Entries provided -
Segment Open
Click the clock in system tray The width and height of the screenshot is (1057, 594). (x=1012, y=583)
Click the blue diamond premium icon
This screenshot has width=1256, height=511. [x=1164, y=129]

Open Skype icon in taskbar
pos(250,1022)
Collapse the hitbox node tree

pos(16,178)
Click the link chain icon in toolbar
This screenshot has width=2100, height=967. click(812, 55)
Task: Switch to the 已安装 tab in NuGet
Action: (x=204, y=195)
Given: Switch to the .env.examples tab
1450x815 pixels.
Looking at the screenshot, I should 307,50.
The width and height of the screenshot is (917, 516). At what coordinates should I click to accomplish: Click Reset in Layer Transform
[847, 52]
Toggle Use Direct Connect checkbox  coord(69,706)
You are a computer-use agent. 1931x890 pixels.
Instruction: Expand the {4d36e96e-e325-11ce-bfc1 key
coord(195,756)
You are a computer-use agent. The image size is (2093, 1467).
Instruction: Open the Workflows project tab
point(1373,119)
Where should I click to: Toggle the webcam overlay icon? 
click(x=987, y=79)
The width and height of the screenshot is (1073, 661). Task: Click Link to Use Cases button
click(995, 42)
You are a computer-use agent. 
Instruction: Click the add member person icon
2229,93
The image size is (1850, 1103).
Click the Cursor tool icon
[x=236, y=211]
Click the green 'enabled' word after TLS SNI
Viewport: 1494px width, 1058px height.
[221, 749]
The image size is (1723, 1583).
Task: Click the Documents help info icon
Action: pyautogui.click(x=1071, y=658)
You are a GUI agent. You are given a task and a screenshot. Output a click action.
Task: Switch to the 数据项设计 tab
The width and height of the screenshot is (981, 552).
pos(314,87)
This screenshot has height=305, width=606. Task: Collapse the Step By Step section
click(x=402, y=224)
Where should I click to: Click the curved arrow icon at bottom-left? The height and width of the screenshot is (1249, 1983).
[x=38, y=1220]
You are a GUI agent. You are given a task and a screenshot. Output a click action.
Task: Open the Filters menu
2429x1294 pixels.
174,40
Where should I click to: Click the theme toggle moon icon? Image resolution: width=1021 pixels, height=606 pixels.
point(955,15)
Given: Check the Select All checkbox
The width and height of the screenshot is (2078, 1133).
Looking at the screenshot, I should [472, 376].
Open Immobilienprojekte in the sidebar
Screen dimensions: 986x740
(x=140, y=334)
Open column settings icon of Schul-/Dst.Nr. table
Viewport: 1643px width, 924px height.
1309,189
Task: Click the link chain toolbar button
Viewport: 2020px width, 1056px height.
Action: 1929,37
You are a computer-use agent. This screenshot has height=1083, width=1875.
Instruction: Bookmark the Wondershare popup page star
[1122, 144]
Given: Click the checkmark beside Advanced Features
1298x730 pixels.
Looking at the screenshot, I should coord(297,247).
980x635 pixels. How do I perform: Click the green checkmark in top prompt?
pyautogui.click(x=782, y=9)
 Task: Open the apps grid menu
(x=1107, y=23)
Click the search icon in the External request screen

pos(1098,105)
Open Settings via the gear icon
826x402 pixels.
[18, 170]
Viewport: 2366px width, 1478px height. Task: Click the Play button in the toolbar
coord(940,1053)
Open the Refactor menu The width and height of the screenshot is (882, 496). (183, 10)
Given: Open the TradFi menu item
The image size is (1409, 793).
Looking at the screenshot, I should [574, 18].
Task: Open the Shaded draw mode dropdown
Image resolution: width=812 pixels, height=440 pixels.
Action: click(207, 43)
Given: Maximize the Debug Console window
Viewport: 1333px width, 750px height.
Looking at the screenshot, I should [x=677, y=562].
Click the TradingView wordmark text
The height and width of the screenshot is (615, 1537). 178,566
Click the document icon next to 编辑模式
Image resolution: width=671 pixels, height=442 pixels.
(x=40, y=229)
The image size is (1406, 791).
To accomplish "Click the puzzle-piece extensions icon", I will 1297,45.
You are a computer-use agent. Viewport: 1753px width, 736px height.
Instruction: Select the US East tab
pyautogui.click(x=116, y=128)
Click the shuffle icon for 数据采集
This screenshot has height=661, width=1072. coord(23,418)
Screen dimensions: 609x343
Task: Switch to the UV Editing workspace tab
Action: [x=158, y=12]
Segment Closed
Task requirements - Check each line above for the string "checkbox" and return those that contain it.

Response area -
Toggle Use Direct Connect checkbox  coord(69,706)
Given: Check the Select All checkbox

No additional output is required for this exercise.